S2000 is a cooperative group study through SWOG, part of the National Cancer Institute, and it’s a randomised phase II trial for patients with symptomatic melanoma brain metastases randomising them to a triplet regimen of encorafenib/binimetinib/nivolumab versus combination immunotherapy with ipilimumab and nivolumab.
What was the methodology and what were the findings?
For this study we focussed on patients with symptomatic melanoma brain metastases, the reason being that these patients do very poorly with immunotherapy treatments, even with ipilimumab/nivolumab. Typically less than 20% with immunotherapy have treatment response. Usually their progression is just over one month. So unfortunately very poor outcomes, probably because oftentimes they require steroids and have a lot of symptoms from their brain metastases.

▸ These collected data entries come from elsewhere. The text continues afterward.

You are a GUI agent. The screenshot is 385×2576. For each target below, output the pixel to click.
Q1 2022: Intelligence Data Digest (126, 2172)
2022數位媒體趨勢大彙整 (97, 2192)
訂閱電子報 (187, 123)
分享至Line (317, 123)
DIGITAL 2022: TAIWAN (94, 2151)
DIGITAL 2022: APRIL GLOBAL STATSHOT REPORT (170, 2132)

So in this study these patients with symptomatic melanoma brain metastases, whose melanoma had a BRAF V600 mutation to be eligible for enrolment, were randomised to either a combination of immunotherapy and targeted therapy, so that’s the encorafenib, binimetinib plus nivolumab, or to standard immunotherapy with ipilimumab and nivolumab. Then our primary endpoint was assessing them for overall progression free survival. So that’s either intracranial, within the brain, or extracranial, so overall PFS.

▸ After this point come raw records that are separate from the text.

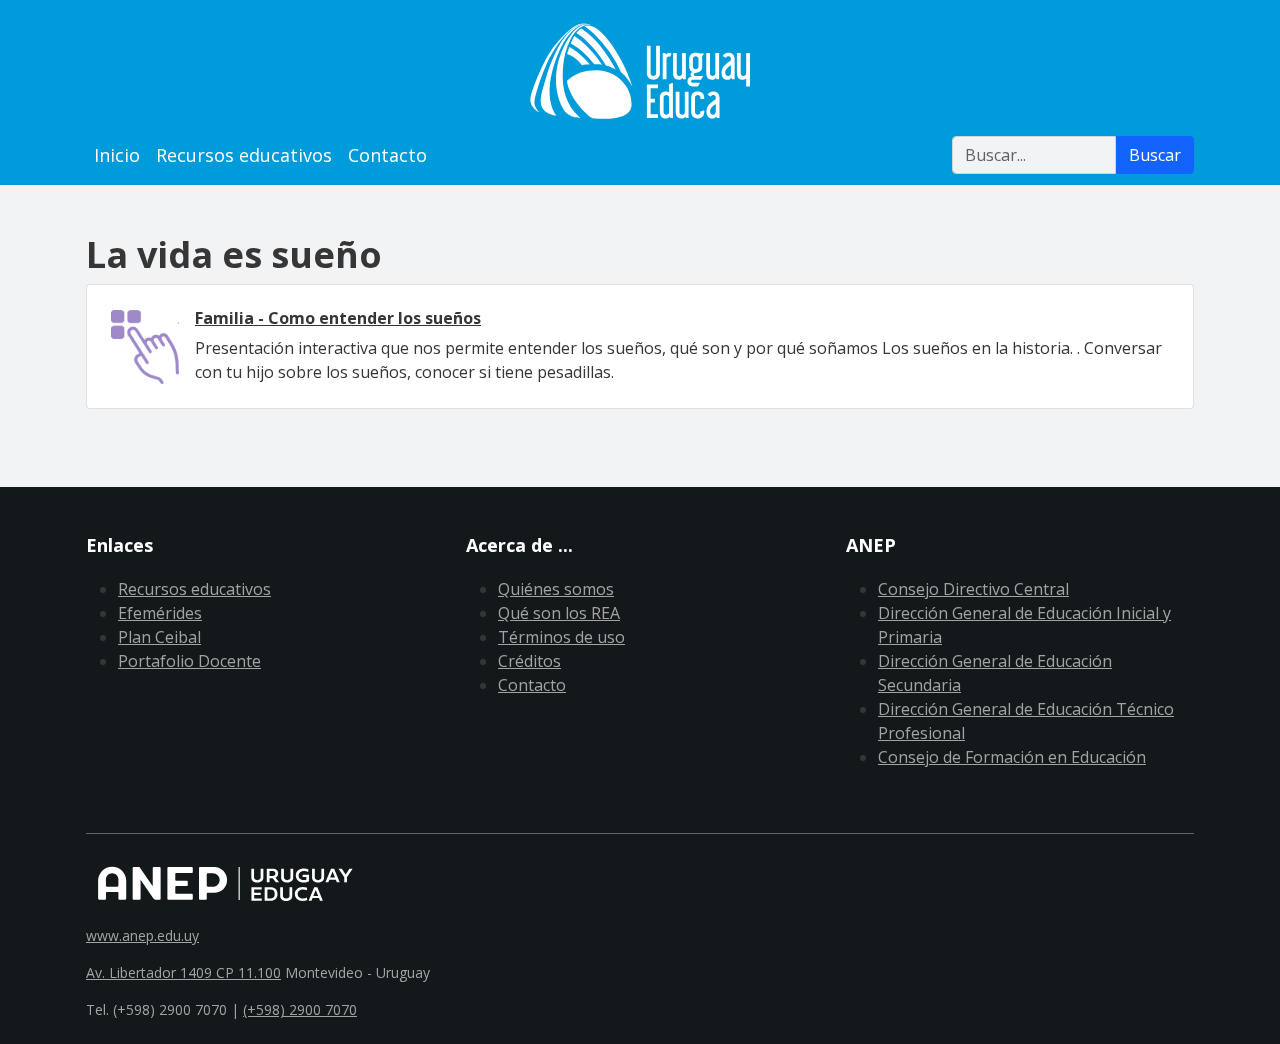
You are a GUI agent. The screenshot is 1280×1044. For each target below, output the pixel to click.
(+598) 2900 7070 (300, 1009)
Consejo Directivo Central (973, 589)
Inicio (117, 155)
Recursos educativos (244, 155)
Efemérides (160, 613)
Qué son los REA (559, 613)
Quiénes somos (556, 589)
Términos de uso (561, 637)
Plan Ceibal (159, 637)
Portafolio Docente (189, 661)
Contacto (387, 155)
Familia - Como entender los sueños (338, 318)
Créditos (529, 661)
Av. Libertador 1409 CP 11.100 (183, 972)
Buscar (1155, 155)
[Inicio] (640, 71)
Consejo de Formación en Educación (1012, 757)
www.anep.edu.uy (142, 935)
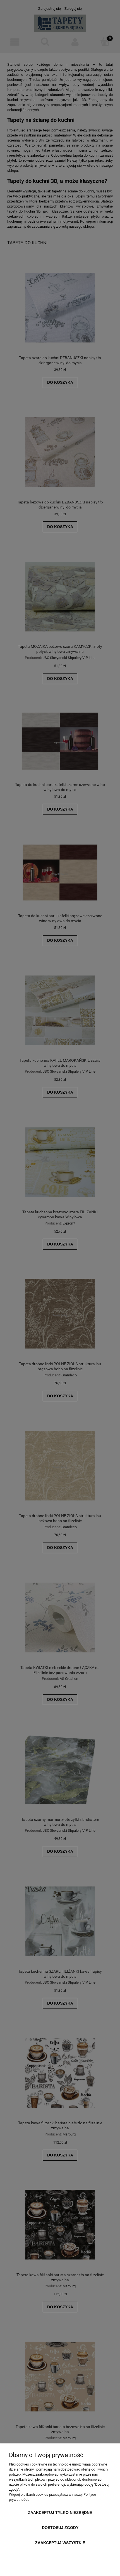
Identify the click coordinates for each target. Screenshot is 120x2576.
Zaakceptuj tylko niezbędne (60, 2512)
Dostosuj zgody (60, 2527)
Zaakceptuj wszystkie (60, 2542)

What we found was that the group of patients who were randomised to the triplet regimen, that’s the targeted plus immunotherapy, actually had improved progression free survival. So the study met it’s primary endpoint and the six-month PFS rate was above 50% versus about 20% with the ipilimumab/nivolumab. Further, in the patients when we looked specifically at intracranial PFS there was even more of a difference. Median PFS was 8.7 months with the triplet versus 1.5 months with the ipilimumab/nivolumab arm.

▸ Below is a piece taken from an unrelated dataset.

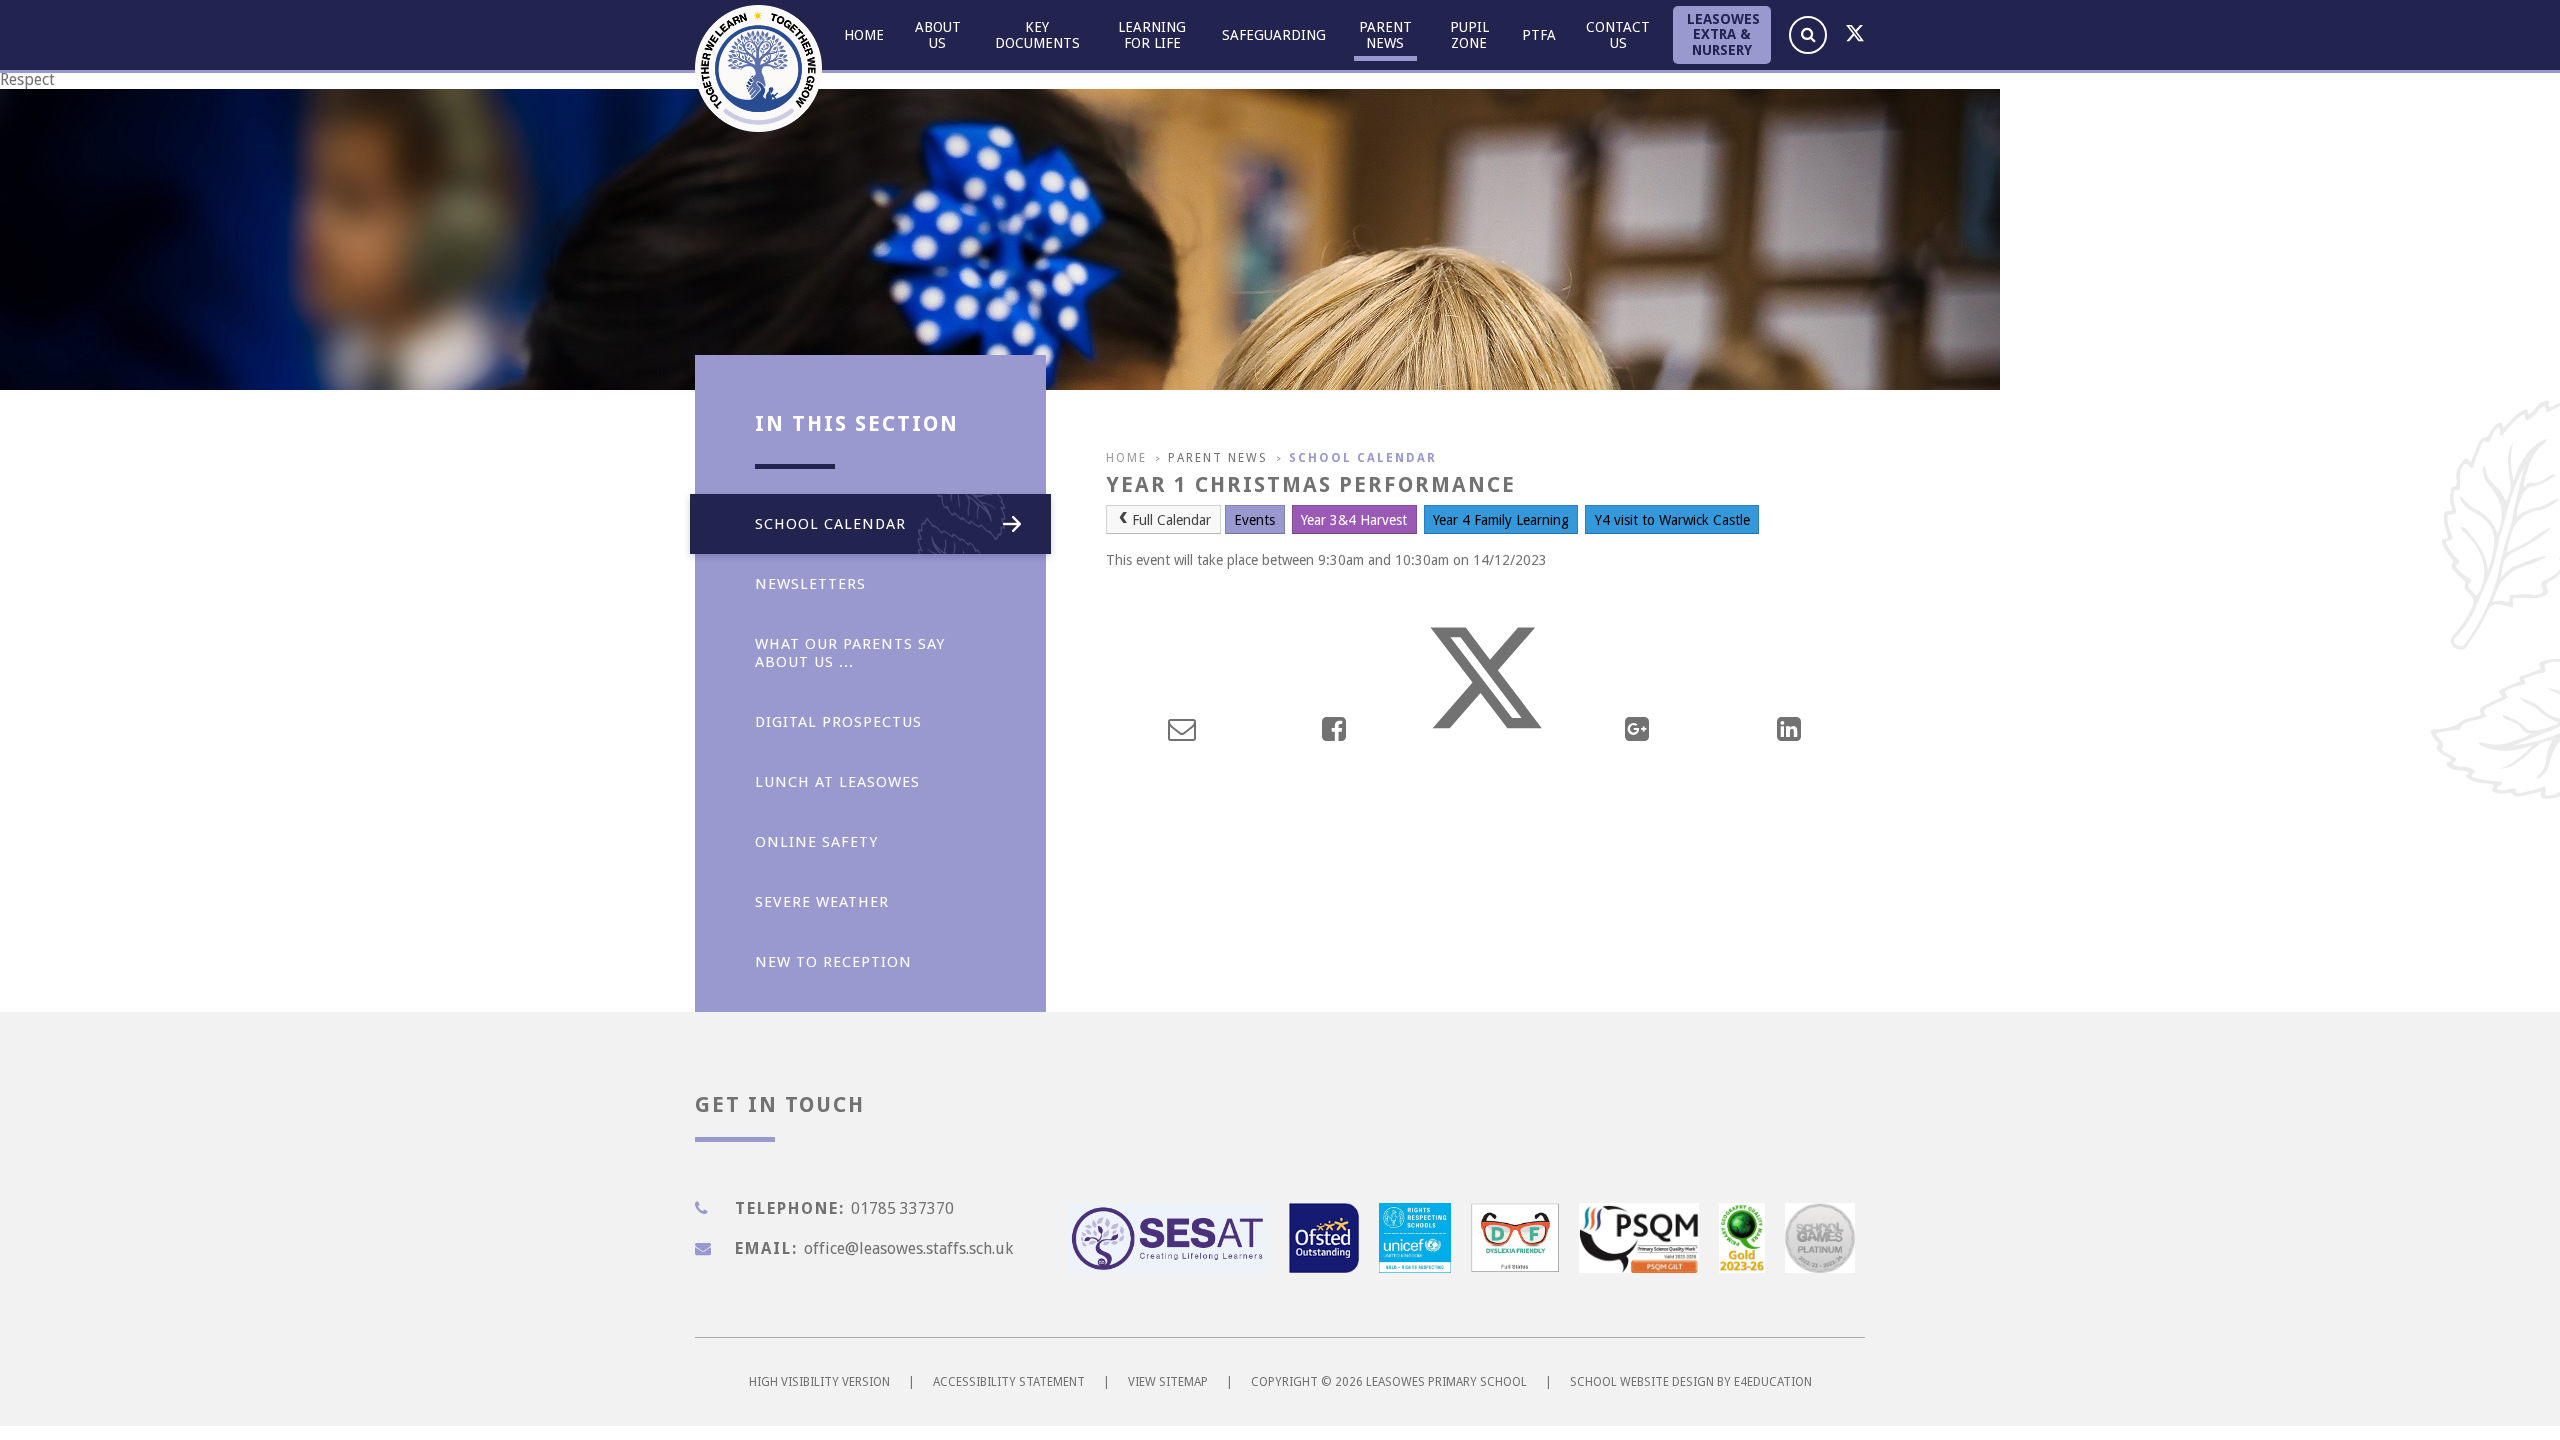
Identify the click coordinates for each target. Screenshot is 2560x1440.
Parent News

Similarly, our response rates were also much higher. It was about 75% with the triplet arm intracranial response versus about 15% in the ipilimumab/nivolumab arm. So it looked like there was a benefit in response and improving progression in patients getting the triplet encorafenib/binimetinib/nivolumab regimen versus ipilimumab/nivolumab for symptomatic melanoma brain mets.
What is next for this study?
This group of patients, again very hard to treat with symptomatic melanoma brain mets, very poor outcome. We think that possibly a triplet regimen, if their melanoma has this BRAF mutation, a triplet regimen of targeted therapy plus immunotherapy may be a therapeutic option for them as opposed to starting them on just immunotherapy alone. But this approach would need to be explored in probably larger studies and also be compared to sequential targeted therapy, newer therapy designs. But we think that this may present another treatment option for currently a very challenging to treat patient population.